*TAREA A*: Extrae literalmente del fragmento sobre la Domínica in albis la parte que empieza con las palabras "Hubo una época" y termina con "de su Bautismo.".
**** FRAGMENTO PROPORCIONADO ****
DOMÍNICA IN ALBIS
Desde la antigüedad, la Iglesia tuvo sumo interés en prolongar durante una semana entera la solemnidad del día de Pascua. Estas ceremonias permitían a los neófitos saborear la alegría de su Bautismo y dar gracias a Dios por el insigne beneficio que acababan de recibir.
Pero esta liturgia de la Semana de Pascua no interesaba solamente a los neófitos; sino que brindaba también la ocasión de renovarse en la gracia de su Bautismo a todos los que habían tenido la dicha de nacer a la vida de Cristo resucitado.
Los textos litúrgicos de la Semana Pascual han sido seleccionados y compuestos para todos los fieles; y la semana in albis mantiene el recuerdo de nuestro Bautismo; lo cual nos ayuda a profundizar en la significación de la fiesta de Pascua y nos permite revivir más profunda y extensamente este misterio.
Hubo una época en que cada día de esta Semana los neófitos y numerosos fieles de Roma se reunían en uno u otro de los santuarios más venerables de la ciudad.
Los neófitos asistían con la vela bautismal y vestidos con las túnicas blancas que recibieran el día de su Bautismo.
Por la mañana se dirigían a la Basílica Estacional para la Misa solemne; por la tarde, después del tercer salmo de las Vísperas iban al baptisterio de Letrán, de manera procesional como el día de Pascua, para rendir los honores a la Pila Bautismal.
El sábado, último día de la semana, la estación tenía lugar en el santuario en que siete días antes los neófitos se habían convertido en hijos de Dios. Este mismo sábado, a la salida de Vísperas y después de una estación en el baptisterio, los neófitos se reunían en una dependencia de la basílica de Letrán para despojarse, en una ceremonia conmovedora, la túnica blanca que habían revestido al salir de la piscina sagrada.
**** MATERIAL PROPORCIONADO ****
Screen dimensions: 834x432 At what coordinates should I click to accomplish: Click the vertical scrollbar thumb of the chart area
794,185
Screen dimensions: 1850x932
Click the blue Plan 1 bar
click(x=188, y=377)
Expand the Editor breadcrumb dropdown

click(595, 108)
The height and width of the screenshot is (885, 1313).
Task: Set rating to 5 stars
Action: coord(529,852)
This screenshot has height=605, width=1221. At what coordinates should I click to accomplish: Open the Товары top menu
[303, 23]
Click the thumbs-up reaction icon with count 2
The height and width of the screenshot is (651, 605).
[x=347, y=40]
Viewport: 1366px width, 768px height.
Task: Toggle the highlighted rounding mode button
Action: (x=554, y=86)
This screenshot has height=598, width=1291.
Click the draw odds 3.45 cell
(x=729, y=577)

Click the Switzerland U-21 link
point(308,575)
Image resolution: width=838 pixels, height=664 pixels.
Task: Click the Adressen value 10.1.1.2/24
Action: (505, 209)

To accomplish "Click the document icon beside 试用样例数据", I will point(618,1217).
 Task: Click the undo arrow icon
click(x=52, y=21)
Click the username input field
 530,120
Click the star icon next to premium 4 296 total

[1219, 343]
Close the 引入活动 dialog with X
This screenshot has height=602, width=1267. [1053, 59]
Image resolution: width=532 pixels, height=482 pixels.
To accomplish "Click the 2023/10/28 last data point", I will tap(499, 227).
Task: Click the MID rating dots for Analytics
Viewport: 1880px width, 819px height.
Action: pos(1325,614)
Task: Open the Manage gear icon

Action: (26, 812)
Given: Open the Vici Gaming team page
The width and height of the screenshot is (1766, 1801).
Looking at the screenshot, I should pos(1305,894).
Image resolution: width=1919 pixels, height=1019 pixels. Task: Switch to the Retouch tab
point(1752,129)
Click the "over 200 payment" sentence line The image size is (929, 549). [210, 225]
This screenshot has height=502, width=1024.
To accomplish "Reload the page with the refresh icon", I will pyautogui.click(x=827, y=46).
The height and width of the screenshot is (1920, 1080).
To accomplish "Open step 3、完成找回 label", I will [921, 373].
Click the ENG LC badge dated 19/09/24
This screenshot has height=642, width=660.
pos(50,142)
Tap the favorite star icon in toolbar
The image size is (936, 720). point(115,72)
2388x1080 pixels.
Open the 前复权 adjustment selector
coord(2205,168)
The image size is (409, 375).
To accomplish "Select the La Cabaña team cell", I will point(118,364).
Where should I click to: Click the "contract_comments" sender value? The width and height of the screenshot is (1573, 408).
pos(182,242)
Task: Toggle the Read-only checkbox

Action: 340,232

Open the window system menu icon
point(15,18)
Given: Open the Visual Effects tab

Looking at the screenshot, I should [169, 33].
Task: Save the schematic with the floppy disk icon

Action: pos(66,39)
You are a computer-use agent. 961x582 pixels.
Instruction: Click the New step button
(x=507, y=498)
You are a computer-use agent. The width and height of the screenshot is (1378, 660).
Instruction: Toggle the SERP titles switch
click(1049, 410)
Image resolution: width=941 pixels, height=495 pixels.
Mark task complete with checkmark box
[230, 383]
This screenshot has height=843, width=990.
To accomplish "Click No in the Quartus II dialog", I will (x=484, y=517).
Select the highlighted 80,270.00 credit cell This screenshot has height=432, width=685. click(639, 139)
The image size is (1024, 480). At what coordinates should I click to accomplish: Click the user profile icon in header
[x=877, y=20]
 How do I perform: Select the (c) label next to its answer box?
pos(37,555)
****
*TAREA B*: Copia tal cual el tramo de las filas que empieza con la línea que contiene "2388x1080 pixels." y termina con la línea que contiene "Action: pos(66,39)", ambas incluidas.

*RESPUESTA COMPLETA A*:
Hubo una época en que cada día de esta Semana los neófitos y numerosos fieles de Roma se reunían en uno u otro de los santuarios más venerables de la ciudad.
Los neófitos asistían con la vela bautismal y vestidos con las túnicas blancas que recibieran el día de su Bautismo.

*RESPUESTA COMPLETA B*:
2388x1080 pixels.
Open the 前复权 adjustment selector
coord(2205,168)
The image size is (409, 375).
To accomplish "Select the La Cabaña team cell", I will point(118,364).
Where should I click to: Click the "contract_comments" sender value? The width and height of the screenshot is (1573, 408).
pos(182,242)
Task: Toggle the Read-only checkbox

Action: 340,232

Open the window system menu icon
point(15,18)
Given: Open the Visual Effects tab

Looking at the screenshot, I should [169, 33].
Task: Save the schematic with the floppy disk icon

Action: pos(66,39)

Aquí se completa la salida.